And no final decision had been made as to whether to bid on what the source called a “surprise package”.

“The due diligence has not yet started. After Brexit, it will not be easy to operate these assets,” he said.

A spokesperson for GFG said it “continues to serve customers around the world and is making progress in refinancing its operations that benefit from operational improvements and very strong markets for steel, aluminum and iron ore.”

Gupta was hailed as the savior of steel in Britain buying distressed assets in economically deprived areas. His group has 35,000 workers, including 5,000 in the UK, and annual sales of $ 20 billion.


Any change in ownership of Liberty Steel, which employs around 3,000 people in the UK, will be politically sensitive.

Darren Jones, chairman of the UK Parliament’s business, energy and industrial strategy committee, said he expects ministers to approve any buyer.

“Steel production can also be seen as an important part of our economic resilience and national security,” he said.

**Written task:**
Resume the news report on Liberty Steel and its owner, GFG, from its last sentence. The lines that come next are not required for the work here.

**Data:**
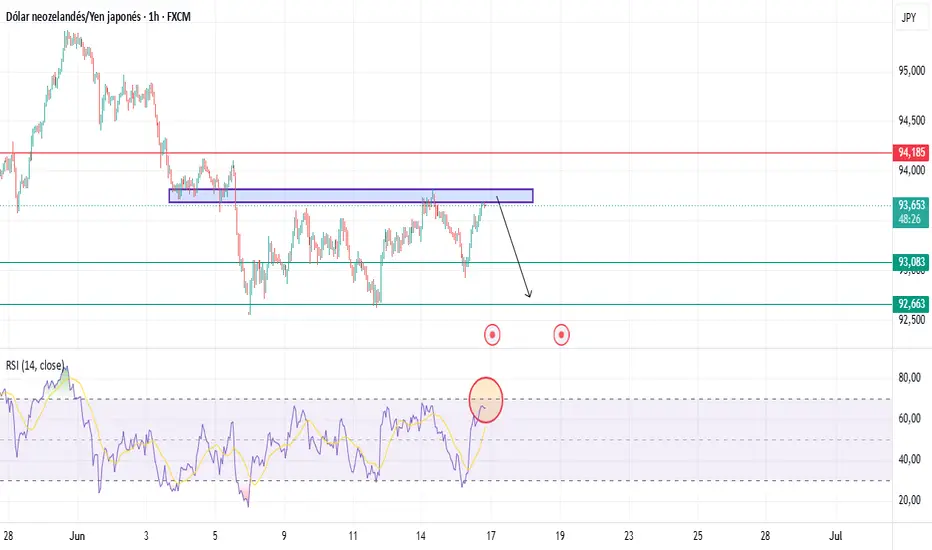Click the 80,00 RSI scale value
The height and width of the screenshot is (550, 932).
(x=909, y=378)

**In response:**
The government said it was “closely monitoring developments around Liberty Steel and continuing to work closely with the company, the broader UK steel industry and unions”.

Private equity investor Endless and the Chinese Jingye Group, which owns British Steel, were also interested in Gupta’s UK deal, according to people familiar with the matter.

Separately, raw materials trader Trafigura has expressed interest in investing in GFG’s aluminum smelter in Dunkirk, France, which is Europe’s largest, a source said.

JSW and Endless did not respond to requests for comment and Jingye’s British Steel declined to comment. Trafigura, which provided GFG’s Liberty House with a loan to finance the 2018 purchase of Dunkirk, declined to comment.

Gupta bought the smelter from Rio Tinto for $ 500 million.